__INPUT RECORDS__:
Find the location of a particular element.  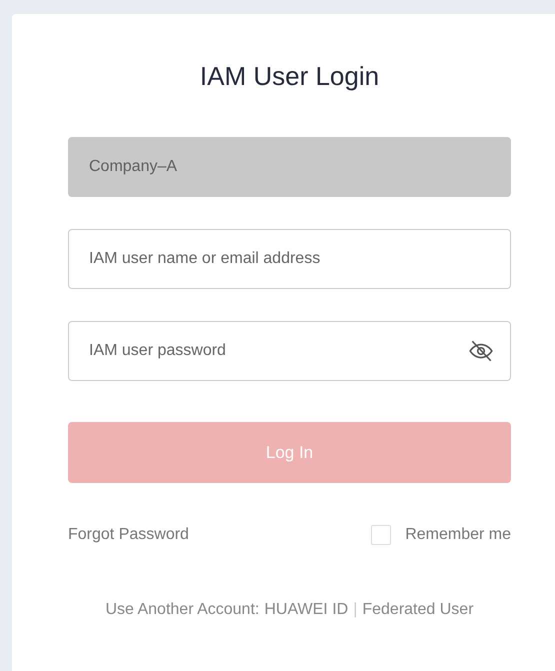

checkbox is located at coordinates (382, 535).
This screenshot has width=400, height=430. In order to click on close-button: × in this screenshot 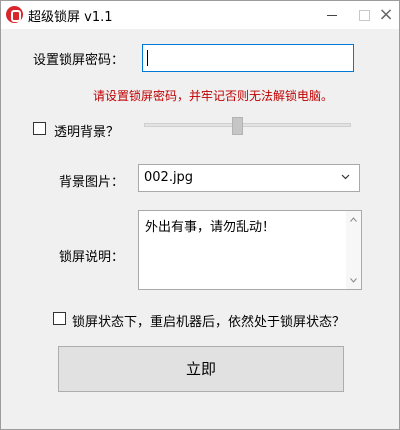, I will do `click(384, 15)`.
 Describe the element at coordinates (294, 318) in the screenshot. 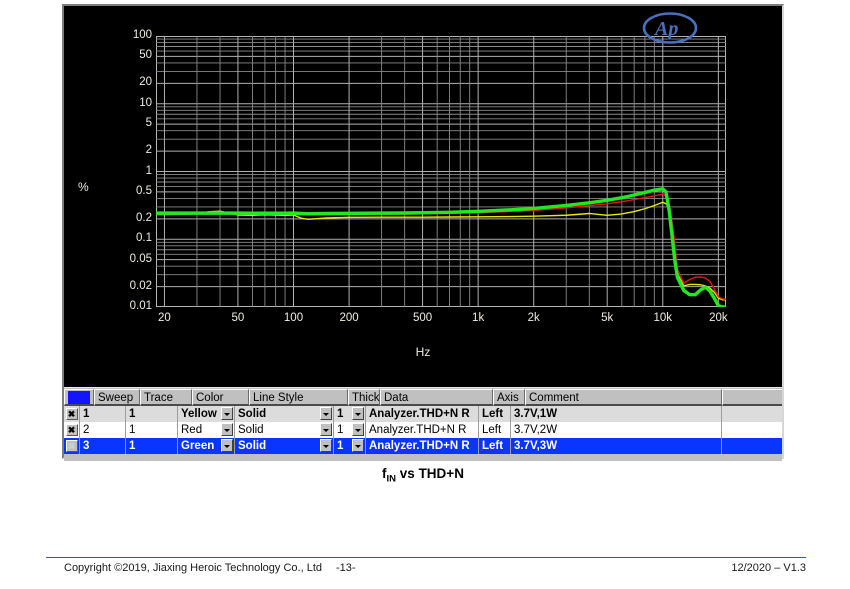

I see `x-tick-label: 100` at that location.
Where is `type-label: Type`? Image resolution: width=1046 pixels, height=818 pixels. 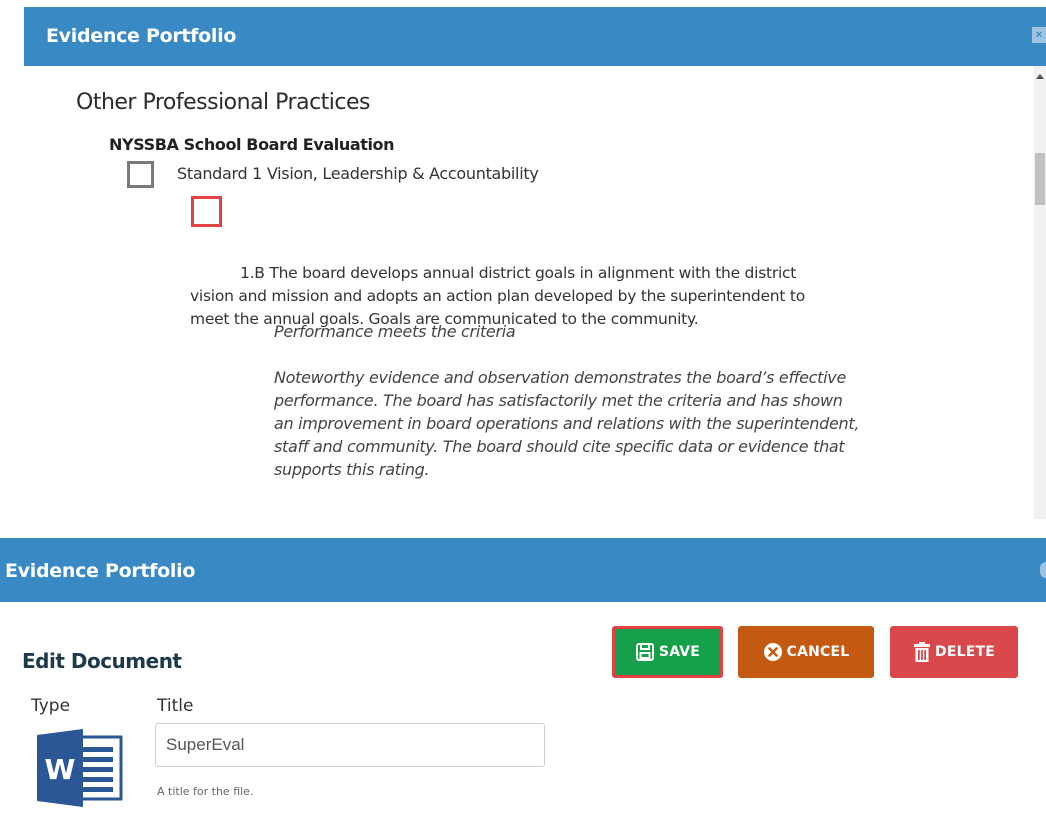
type-label: Type is located at coordinates (51, 706).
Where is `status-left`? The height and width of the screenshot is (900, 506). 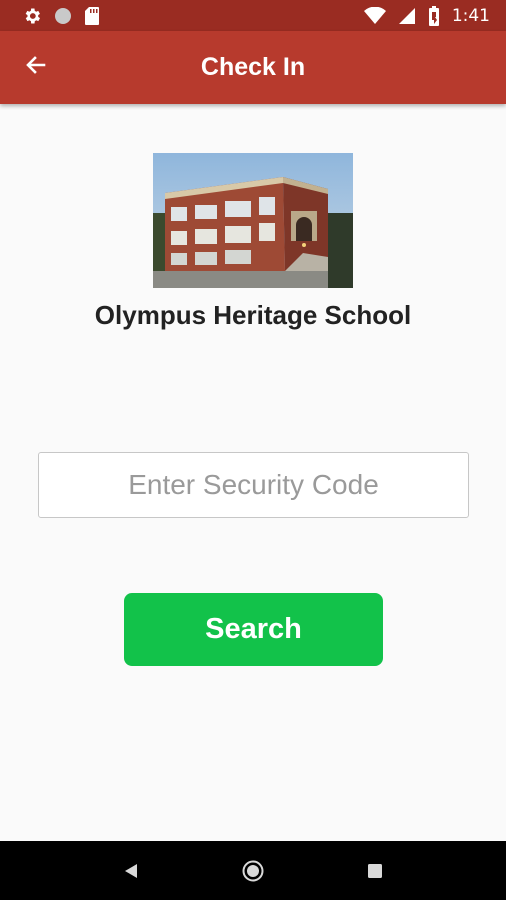 status-left is located at coordinates (61, 16).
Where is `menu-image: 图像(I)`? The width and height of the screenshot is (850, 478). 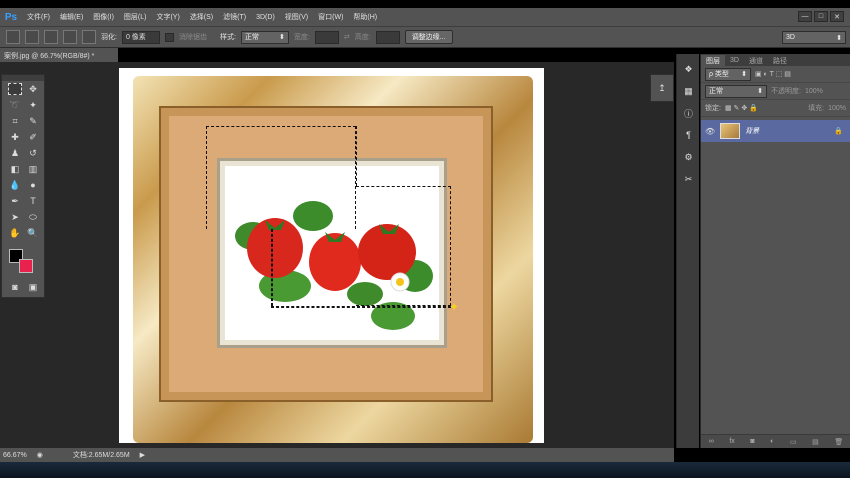 menu-image: 图像(I) is located at coordinates (104, 17).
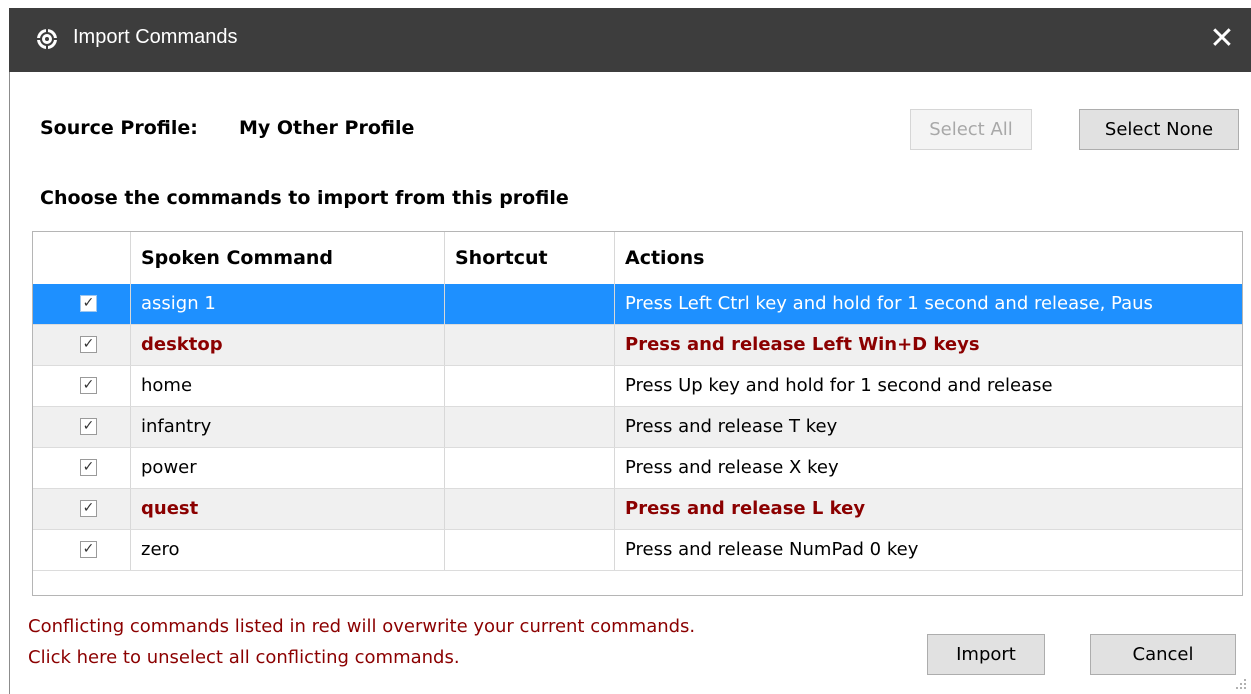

__INSTRUCTIONS FOR THE TASK__:
Rewrite the material from the line with "pixels, height=818 pixels." to the line with "type-label: Type is", replacing "Image resolution" with "Screenshot dimensions" and keeping everything else identical. Give only those lines, and leave out the pictures.

__RESULT OF THE TASK__:
Where is `type-label: Type`? Screenshot dimensions: width=1046 pixels, height=818 pixels. 
type-label: Type is located at coordinates (51, 706).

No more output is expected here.